No the CPU usage was not dropping at all and after some time the application stops responding if i am using HashSet. I am using ArrayList and given the initial size.
And are you using HashSet with an initial size? If not, that could be the cause: A small hash structure that gets overfull, turns unefficient because it becomes a set of long lists.
@Sthita - Check if GC is kicking in as well
@LittleSanti Setting HashSet with initial size looks good and working out for me i think. I will keep monitoring my application today and see the impact. Thanks
0

JDK HashSet is built on top of a HashMap<T, Object>, where value is a singleton ‘present’ object. It means that the memory consumption of a HashSet is identical to HashMap: in order to store SIZE values, you need 32 * SIZE + 4 * CAPACITY bytes (plus size of your values).

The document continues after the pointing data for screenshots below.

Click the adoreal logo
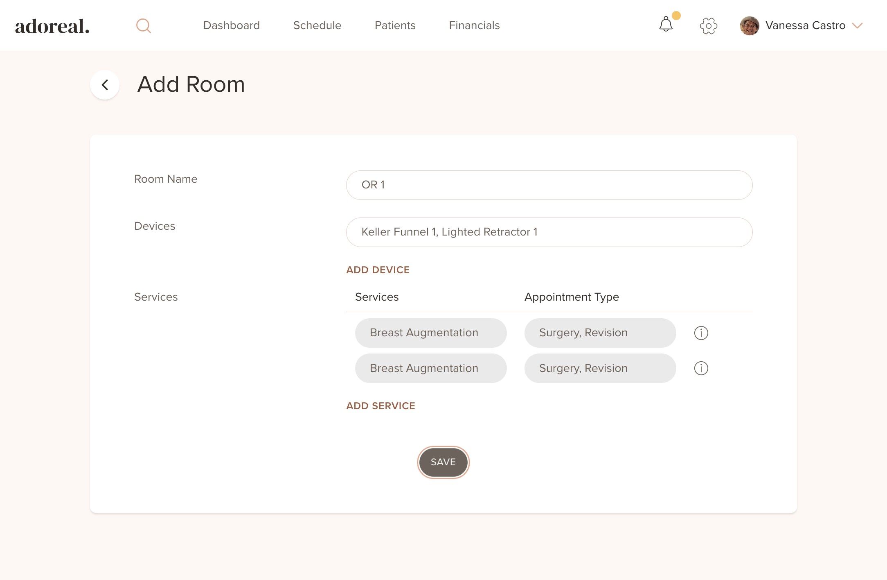[x=52, y=26]
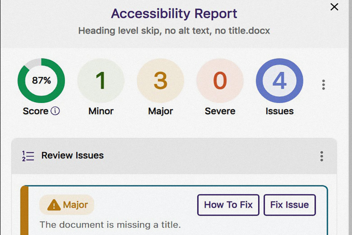Select the Major issues count circle

[x=160, y=80]
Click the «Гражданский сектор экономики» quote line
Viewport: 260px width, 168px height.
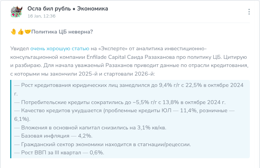(x=102, y=144)
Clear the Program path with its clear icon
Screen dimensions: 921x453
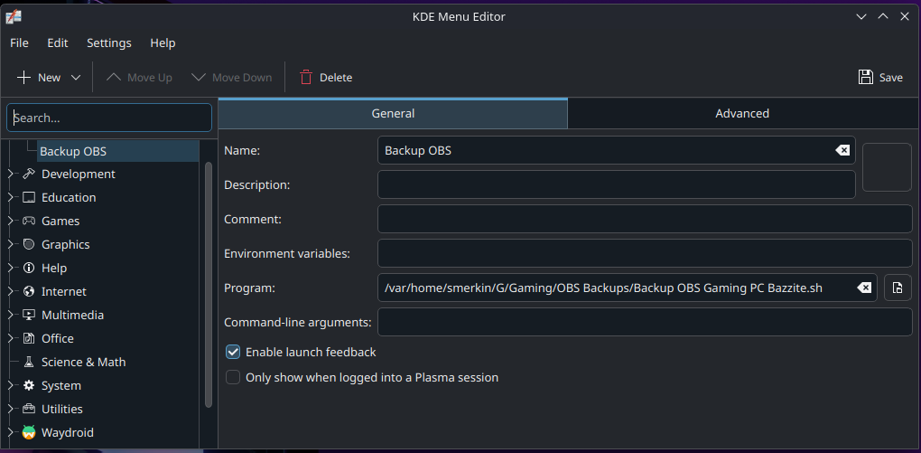(x=864, y=288)
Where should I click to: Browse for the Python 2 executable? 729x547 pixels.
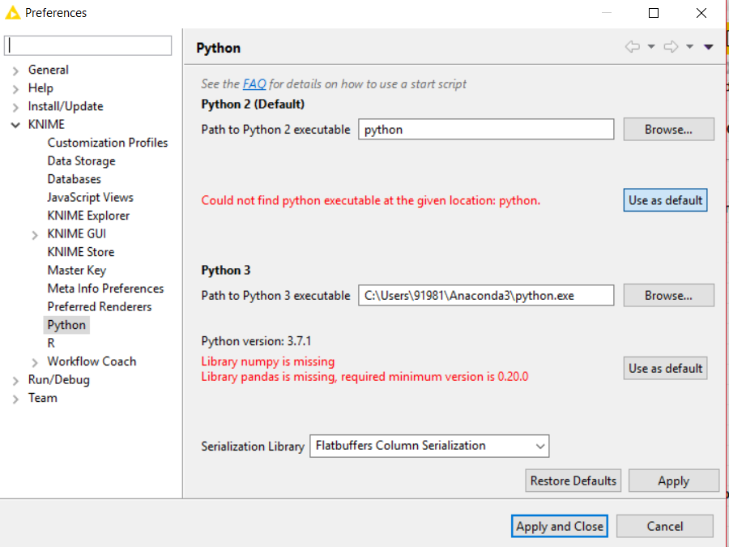pyautogui.click(x=668, y=130)
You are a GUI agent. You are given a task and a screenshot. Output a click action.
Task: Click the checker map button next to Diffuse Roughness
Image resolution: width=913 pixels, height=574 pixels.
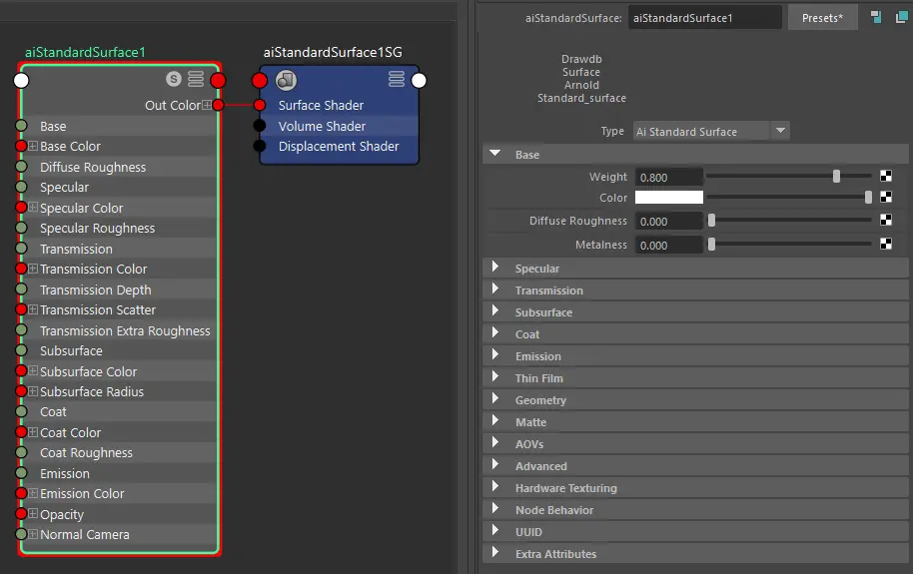(x=886, y=221)
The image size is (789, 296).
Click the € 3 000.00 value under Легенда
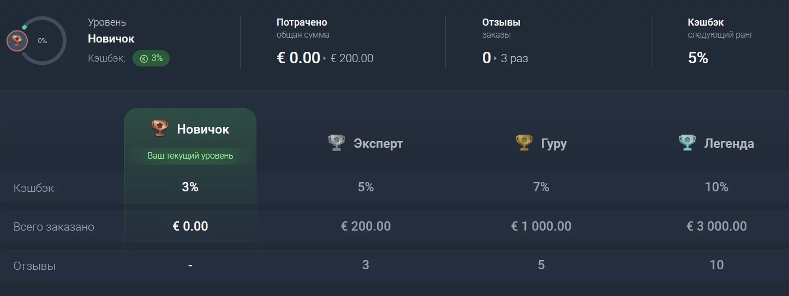716,226
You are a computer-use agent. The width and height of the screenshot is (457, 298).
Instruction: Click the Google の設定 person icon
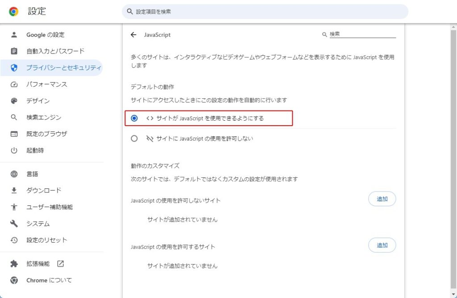pos(14,35)
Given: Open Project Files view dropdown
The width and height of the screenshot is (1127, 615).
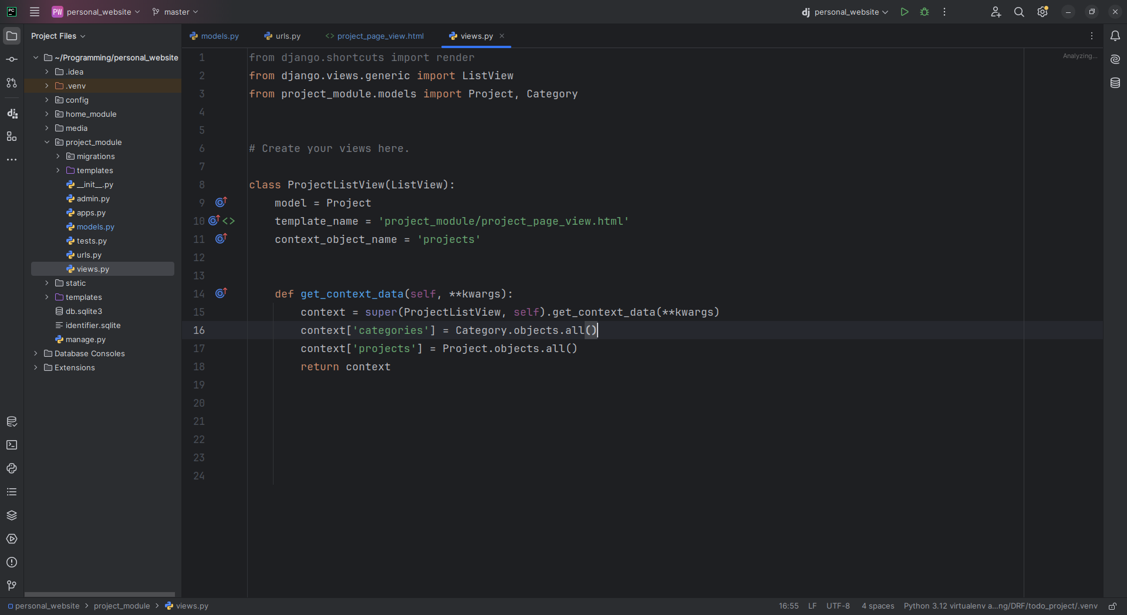Looking at the screenshot, I should [58, 36].
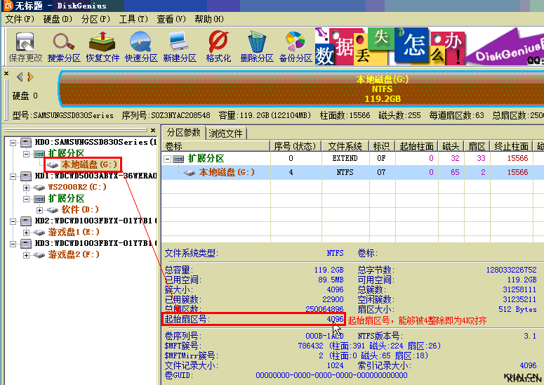Expand the WS2008R2 (C:) tree node
The width and height of the screenshot is (544, 385).
(27, 188)
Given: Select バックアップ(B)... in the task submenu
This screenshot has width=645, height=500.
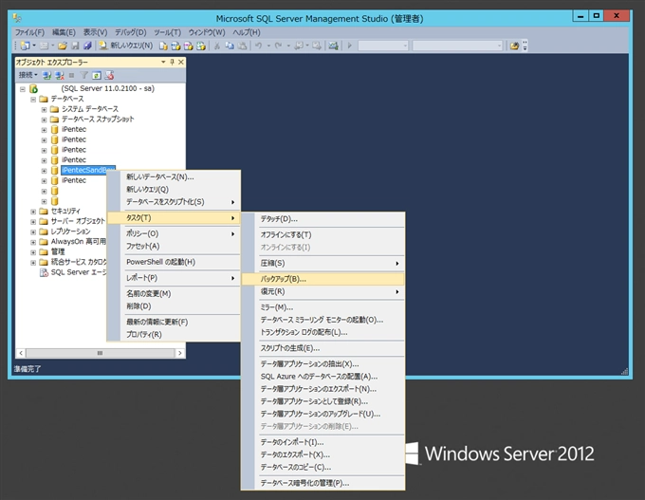Looking at the screenshot, I should click(x=284, y=279).
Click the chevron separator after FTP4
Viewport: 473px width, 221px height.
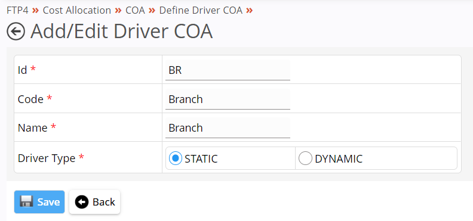click(x=36, y=11)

For ArrayList, it's the capacity of the java.util.ArrayList multiplied by the reference size (4 bytes on 32bit, 8bytes on 64bit) + [Object header + one int and one references].

So HashSet is definitely not a memory-friendly collection.

Depends if you're using a 32-bit or a 64-bit VM. That said, HashSet gets hurt worse by 8-byte references than ArrayList does -- adding an extra 4 bytes per reference, based on the linked memory consumption chart, brings ArrayList up to ~12 bytes per element, and HashSet up to ~52 bytes per element.)

ArrayList is implemented using an array of Objects. Figure below shows the memory usage and layout of an ArrayList on a 32-bit Java runtime:

Memory usage and layout of a ArrayList on a 32-bit Java runtime enter image description here

The figure above shows that when an ArrayList is created, the result is an ArrayList object using 32 bytes of memory, along with an Object array at a default size of 10, totaling 88 bytes of memory for an empty ArrayList. This means that the ArrayList is not accurately sized and therefore has a default capacity, which happens to be 10 entries.

Attributes of an ArrayList

Default capacity - 10

Empty size - 88 bytes

Overhead - 48 bytes plus 4 bytes per entry

Overhead for 10K collection - ~40K

Search/insert/delete performance- O(n) — Time taken is linearly dependent to the number of elements

A HashSet has fewer capabilities than a HashMap in that it cannot contain more than one null entry and cannot have duplicate entries. The implementation is a wrapper around a HashMap, with the HashSet object managing what is allowed to be put into the HashMap object. The additional function of restricting the capabilities of a HashMap means that HashSets have a slightly higher memory overhead.

Memory usage and layout of a HashSet on a 32-bit Java runtime enter image description here

The figure above shows the shallow heap (memory usage of the individual object) in bytes, along with the retained heap (memory usage of the individual object and its child objects) in bytes for a java.util.HashSet object. The shallow heap size is 16 bytes, and the retained heap size is 144 bytes. When a HashSet is created, its default capacity — the number of entries that can be put into the set — is 16 entries. When a HashSet is created at the default capacity and no entries are put into the set, it occupies 144 bytes. This is an extra 16 bytes over the memory usage of a HashMap.

Table below shows the attributes of a HashSet:

Attributes of a HashSet

Default capacity -16 entries

Empty size -144 bytes

Overhead -16 bytes plus HashMap overhead

Overhead for a 10K collection -16 bytes plus HashMap overhead

Search/insert/delete performance - O(1) — Time taken is constant time, regardless of the number of elements (assuming no hash collisions)

4 Comments

The reference shows the performance is better for iteration, here we just want to compare/ check for availability of the token in the list/set.
"If you don't care about ... the performance of contains" but contains is the method we're calling most often here, right?
@Sthita - See the capacity in reference 2 and the added capacity for arrayList above.
OP is talking about CPU usage, not memory. They obviously do care about performance of contains.